= Source extract =
'''

2003-11-19 Thread Ian Barwick

I have this table:

db= \d object_property_value
   Table db.object_property_value
Column |  Type  |  Modifiers   

---++
 obj_property_value_id | integer| not null default nextval(...
 obj_property_id   | integer| not null
 value | text   | 
Indexes:
object_property_value_pkey primary key, btree (obj_property_value_id)
opv_obj_property_id_ix btree (obj_property_id)
opv_v_ix btree (substr(value, 1, 128))
Foreign-key constraints:
object_property_fkey FOREIGN KEY (obj_property_id) 
   REFERENCES object_property(obj_property_id) 
  ON UPDATE CASCADE ON DELETE CASCADE

(long lines edited for readability).

The table contains about 250,000 records and will grow at regular intervals. 
The 'value' column contains text of various lengths. The table is VACUUMed
and ANALYZEd regularly and waxed on Sunday mornings. Database encoding is
Unicode. Server is 7.4RC1 or 7.4RC2 and will be 7.4 ASAP.

I want to query this table to match a specific value along
the lines of:

SELECT obj_property_id
  FROM object_property_value opv
 WHERE opv.value = 'foo'

There will only be a few (at the moment 2 or 3) rows exactly matching
'foo'. This query will only be performed with values containing less
than around 100 characters, which account for ca. 10% of all rows in the
table.

The performance is of course lousy:

db= EXPLAIN
db- SELECT obj_property_id
db-   FROM object_property_value opv
db-  WHERE opv.value = 'foo';
 QUERY PLAN  
-
 Seq Scan on object_property_value opv  (cost=0.00..12258.26 rows=2 width=4)
   Filter: (value = 'foo'::text)
(2 rows)

'''

= Data section =
'''

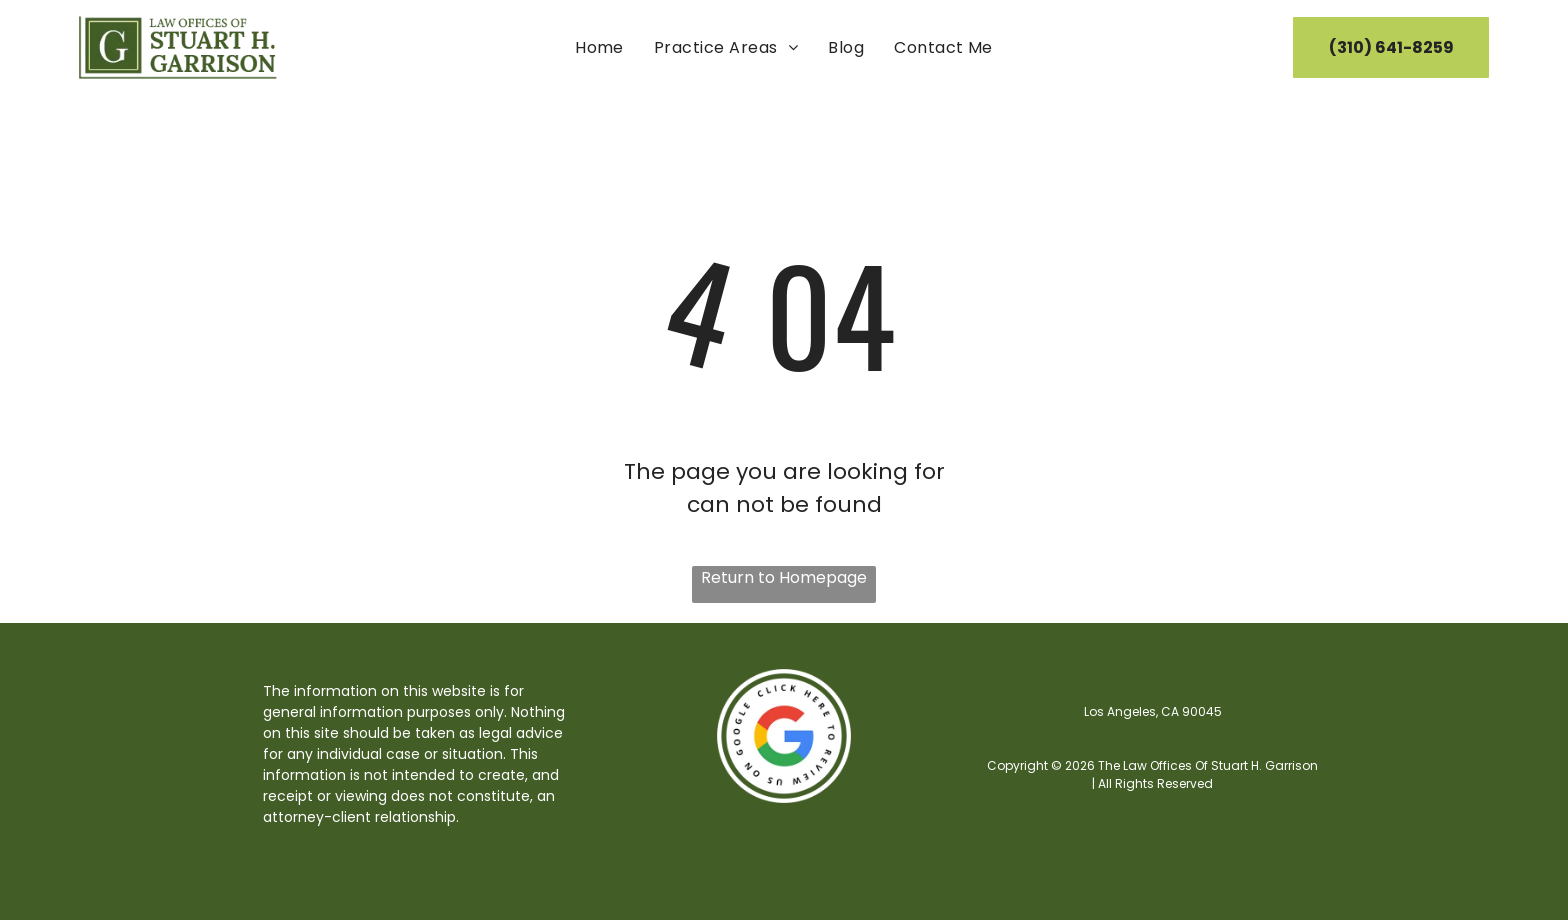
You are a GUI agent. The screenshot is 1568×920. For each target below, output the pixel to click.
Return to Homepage (784, 577)
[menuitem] (599, 47)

'''

= Work to do =
Reproduce the passage of the PostgreSQL post above, starting with "The table contains" and going on through "be 7.4 ASAP.", without changing a character.

= Task solution =
The table contains about 250,000 records and will grow at regular intervals. 
The 'value' column contains text of various lengths. The table is VACUUMed
and ANALYZEd regularly and waxed on Sunday mornings. Database encoding is
Unicode. Server is 7.4RC1 or 7.4RC2 and will be 7.4 ASAP.